Raison pour laquelle, la plupart des représentants de la société civile impliqués dans les travaux du SMSI ont décidé d’envoyer à la fin de la semaine une lettre au secrétaire général des Nations Unies Kofi Annan. Il sera clairement dit que les conditions pour un sommet fructueux ne sont pas remplies et que, sans amélioration substantielle d’ici au 16 novembre (début du sommet), la société civile internationale va reconsidérer sa participation au SMSI.

Ainsi, nous étudions la possibilité d’organiser un contre-sommet en dehors du lieu où se déroulera la conférence officielle. Et ce pour montrer que les ONG ne sont pas prêtes à jouer les figurants.

Cela dit, nous sommes bien conscients que le régime tunisien va tout faire pour entraver une telle initiative. Mais cela démontrera une fois de plus la mauvaise volonté du gouvernement Ben Ali.

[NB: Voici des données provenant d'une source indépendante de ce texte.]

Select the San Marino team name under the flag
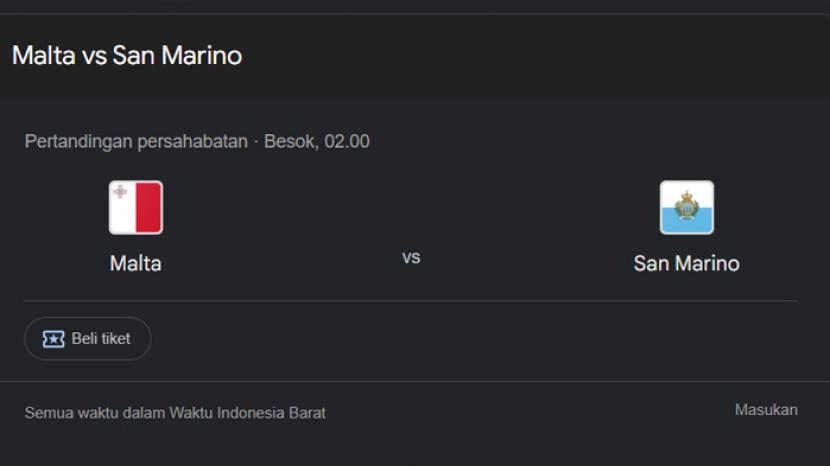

Interview swissinfo: Frédéric Burnand à Genève

Les Nations Unies ont décidé de tenir le Sommet mondial de la société de l’information (SMSI) en deux phases.
La première a eu lieu en décembre 2003 à Genève et s’est conclue par l’adoption par 175 Etats d’un plan d’action destiné à comblé le fossé numérique.
La deuxième phase se tiendra du 16 au 18 novembre prochain à Tunis.

– Créée en novembre 2002, comunica-ch est composé d’une vingtaine d’organisations membres et d’un vaste réseau de sympathisants. Elle se présente comme la seule coalition en Suisse à même de thématiser et de répercuter les défis de la société de l’information.

– Son objectif est de créer des synergies de compétences et de connaissances sur les enjeux liés à la société de l’information, de coordonner le travail de la société civile suisse afin d’élaborer des propositions communes et de faire un travail de lobbying, notamment pour le Sommet mondial sur la société de l’information (SMSI).